Coal in squeeze of industrial tension
Tensions in Australia's coal sector are threatening to flare again, with Swiss company Glencore Xstrata on a collision course with unions over a plan to change the workplace deal at its Collinsville mine in Queensland.
The plan stems from Glencore's decision to dump Thiess as the mining contractor at Collinsville, and continuing efforts to return the mine to profitability for the first time in more than a year.
The decision to axe Thiess and bring mining operations in-house takes effect on September 1, and Glencore is seeking to use the changeover to reset the existing workplace arrangements for staff.
It has written to mine workers, saying that "flexible workplace agreements without restrictive work practices" were "critical to the mine's future viability".
The company said it believed it could continue to employ people who were "committed to our future vision for the mine".
"We have no set preference for any specific type of labour agreement but any agreement must be modern, flexible and without restrictions," the company told workers in a letter.
The message drew a stern rebuke from the Construction, Forestry, Mining and Energy Union, which warned Glencore not to make veiled threats to the workers.
CFMEU Queensland district president Stephen Smyth said Glencore would need to renegotiate the workplace deal "in the usual way" by talking to workers, if it wanted to changes.
"The industrial regulation at the mine will not be a matter of your preference. It is a matter of law and the law provides that the current agreement will apply," he said.

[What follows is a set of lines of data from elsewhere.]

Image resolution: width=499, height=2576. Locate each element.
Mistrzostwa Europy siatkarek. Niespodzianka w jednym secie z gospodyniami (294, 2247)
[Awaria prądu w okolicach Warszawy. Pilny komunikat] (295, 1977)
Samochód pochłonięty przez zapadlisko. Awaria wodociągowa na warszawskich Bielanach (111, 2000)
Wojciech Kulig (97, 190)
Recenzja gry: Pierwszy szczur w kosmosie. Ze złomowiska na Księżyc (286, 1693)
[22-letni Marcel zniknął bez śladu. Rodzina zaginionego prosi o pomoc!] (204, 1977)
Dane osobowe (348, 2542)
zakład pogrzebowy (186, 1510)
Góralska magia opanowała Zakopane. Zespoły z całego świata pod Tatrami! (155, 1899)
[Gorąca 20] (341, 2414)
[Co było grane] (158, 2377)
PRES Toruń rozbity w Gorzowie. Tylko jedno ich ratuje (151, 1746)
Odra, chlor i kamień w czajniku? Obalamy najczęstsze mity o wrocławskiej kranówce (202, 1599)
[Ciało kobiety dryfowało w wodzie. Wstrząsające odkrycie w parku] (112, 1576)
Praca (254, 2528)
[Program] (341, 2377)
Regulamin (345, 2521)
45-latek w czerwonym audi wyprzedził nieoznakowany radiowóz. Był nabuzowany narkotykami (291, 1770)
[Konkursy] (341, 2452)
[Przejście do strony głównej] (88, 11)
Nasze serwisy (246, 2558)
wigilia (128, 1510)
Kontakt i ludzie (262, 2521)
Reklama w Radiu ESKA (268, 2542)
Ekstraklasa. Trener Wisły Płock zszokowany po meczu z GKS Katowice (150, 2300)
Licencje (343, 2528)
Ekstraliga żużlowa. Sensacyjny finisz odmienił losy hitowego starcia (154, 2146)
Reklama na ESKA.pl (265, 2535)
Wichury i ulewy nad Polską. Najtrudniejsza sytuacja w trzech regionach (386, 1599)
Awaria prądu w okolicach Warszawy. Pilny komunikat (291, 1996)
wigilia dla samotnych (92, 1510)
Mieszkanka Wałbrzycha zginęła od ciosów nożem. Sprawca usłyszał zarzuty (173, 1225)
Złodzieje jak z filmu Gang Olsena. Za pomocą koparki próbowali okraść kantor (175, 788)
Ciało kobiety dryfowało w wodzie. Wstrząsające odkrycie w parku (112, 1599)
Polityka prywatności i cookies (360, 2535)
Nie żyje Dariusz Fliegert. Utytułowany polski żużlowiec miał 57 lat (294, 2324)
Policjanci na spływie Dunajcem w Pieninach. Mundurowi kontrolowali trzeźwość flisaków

The marginal nature of the coal industry is exacerbating an industrial relations atmosphere that was tense long before the industry came under financial pressure. BHP and Mitsubishi had strikes over the past few years at their joint-venture coalmines in Queensland, and unions remain far more involved in east coast coalmines than the iron ore mines of WA.
A Glencore official told a Senate inquiry in April that more than 30 per cent of Australian coalmines were unprofitable in the current economic conditions, although falls in the dollar since would have eased some of the pain.